Standard abbreviations
- ISO 4: Cretica Chron.

Indexing
- ISSN: 0454-5206
- LCCN: 53017693
- OCLC no.: 889570392

Links
- Journal homepage;

= Cretica Chronica =

Peer-reviewed academic journal

Cretica Chronica or Kretika Chronika (Κρητικά Χρονικά; Cretan annals) is a peer-reviewed academic journal published annually by the Society of Cretan Historical Studies (Εταιρία Κρητικών Ιστορικών Μελετών) on the history, archaeology, culture, and folklore of the island of Crete. The journal was established in 1947, and is published in Heraklion, Greece. The current editor-in-chief is Alexis Kalokerinos. Articles are published in English, French, German, Greek, or Italian.

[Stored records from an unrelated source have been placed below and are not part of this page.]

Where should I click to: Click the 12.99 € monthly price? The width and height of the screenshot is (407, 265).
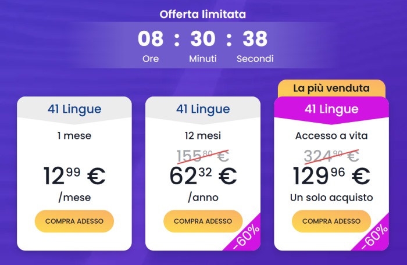click(x=74, y=175)
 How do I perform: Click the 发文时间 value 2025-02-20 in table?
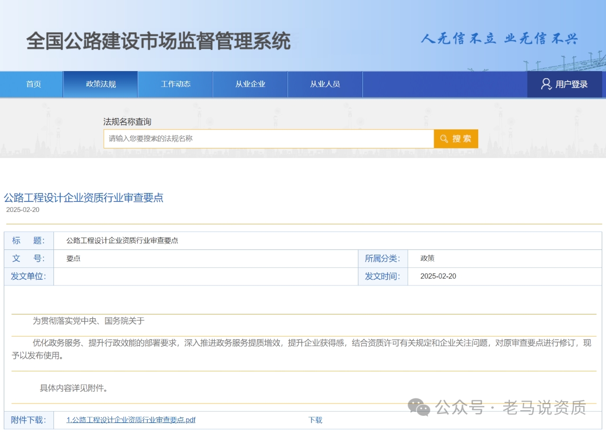(x=438, y=276)
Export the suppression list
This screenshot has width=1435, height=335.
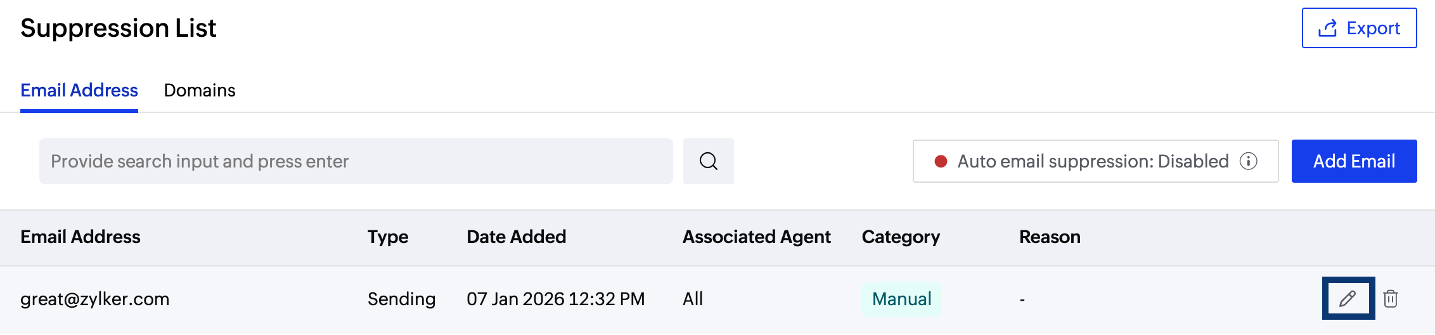tap(1359, 28)
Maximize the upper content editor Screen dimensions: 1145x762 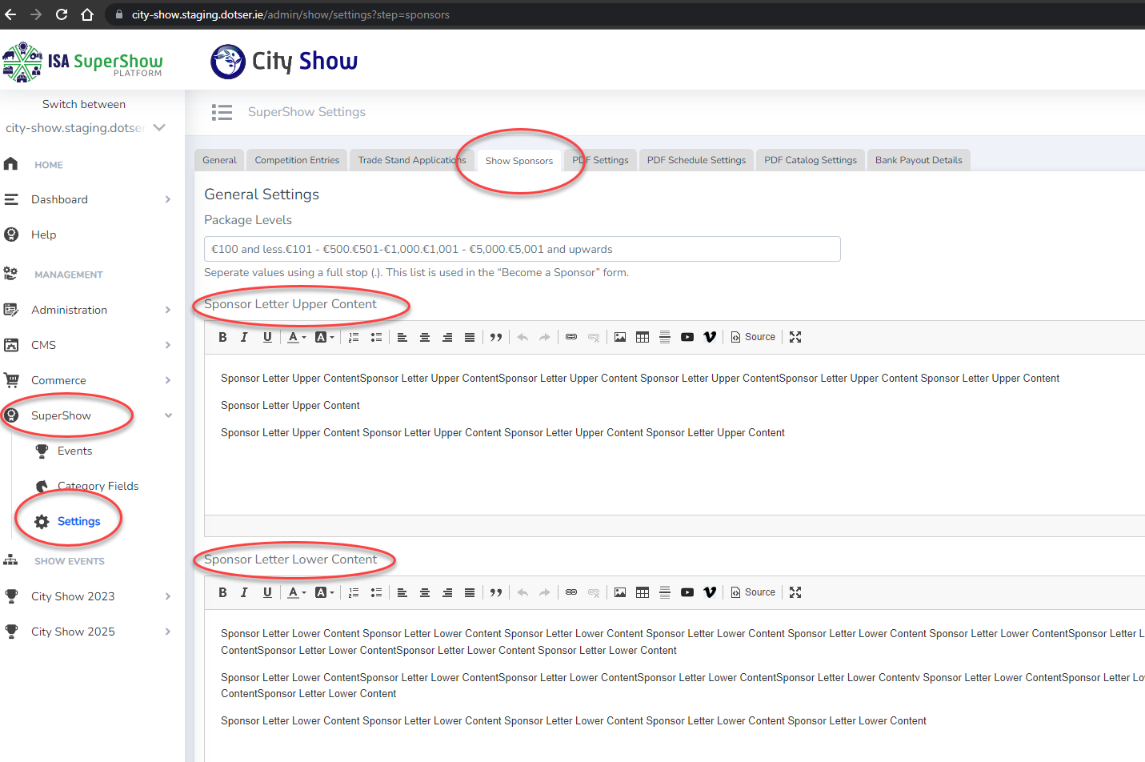pyautogui.click(x=795, y=337)
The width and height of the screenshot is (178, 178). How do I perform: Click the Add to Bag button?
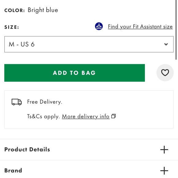[75, 73]
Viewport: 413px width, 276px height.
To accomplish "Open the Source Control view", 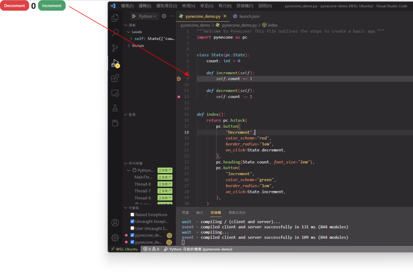I will click(115, 48).
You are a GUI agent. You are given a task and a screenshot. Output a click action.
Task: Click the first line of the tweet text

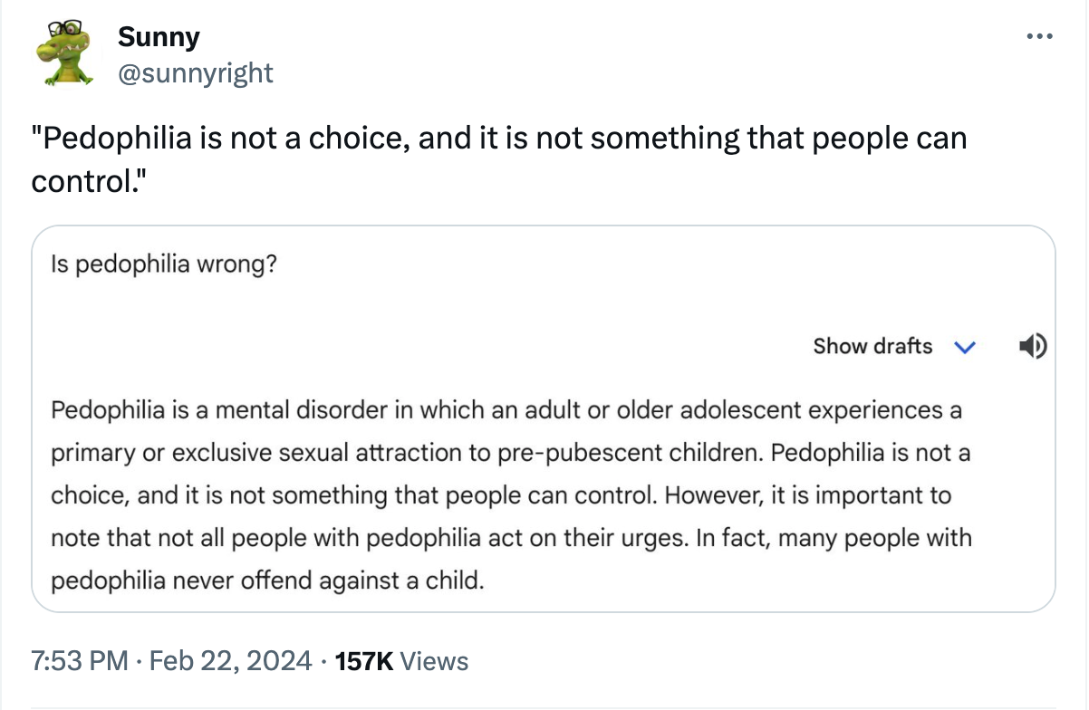coord(498,139)
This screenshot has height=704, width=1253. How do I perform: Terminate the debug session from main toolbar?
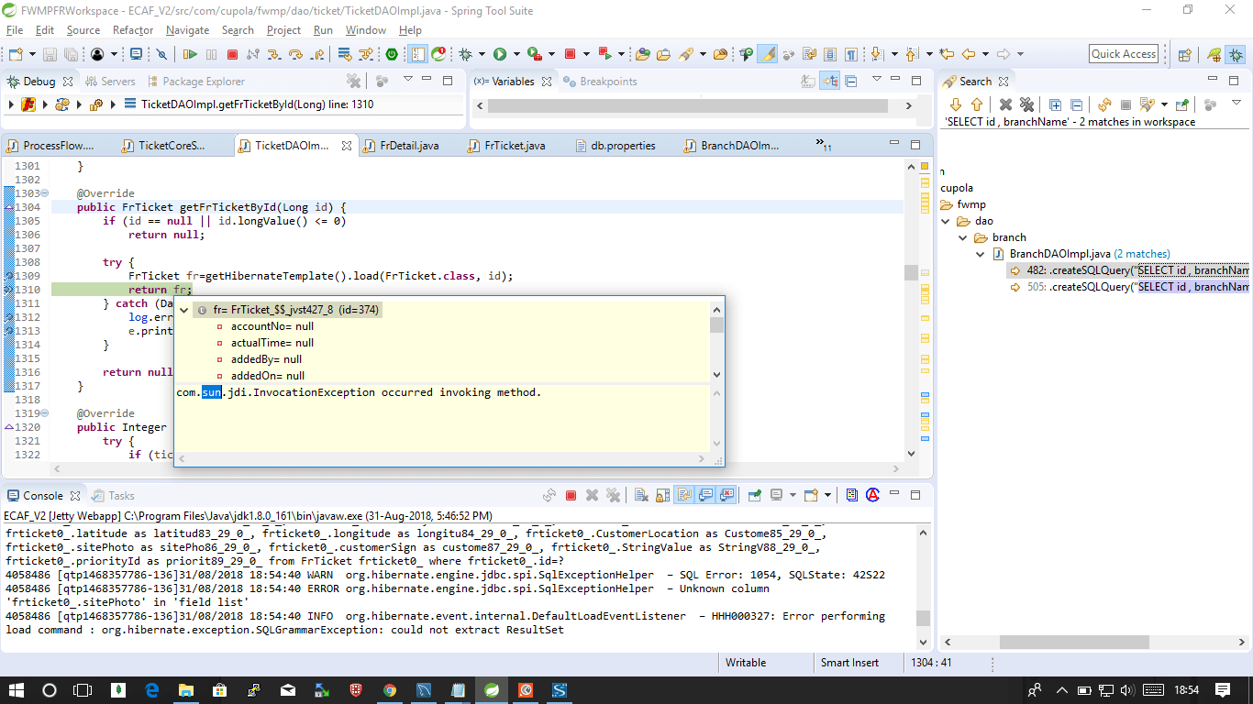click(x=232, y=55)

Andreas G. Kalokerinos served as Chronica's editor-in-chief from its inception until 1973, for a total of 25 volumes. Two further volumes were published in 1986 and 1987 by Crete University Press, and two more in 1988–1990 by the Vikelaia Municipal Library of Heraklion, along with a volume of indices in 1994. The journal was revived in 2011, publishing one issue per year, with publication undertaken by the Society of Cretan Historical Studies.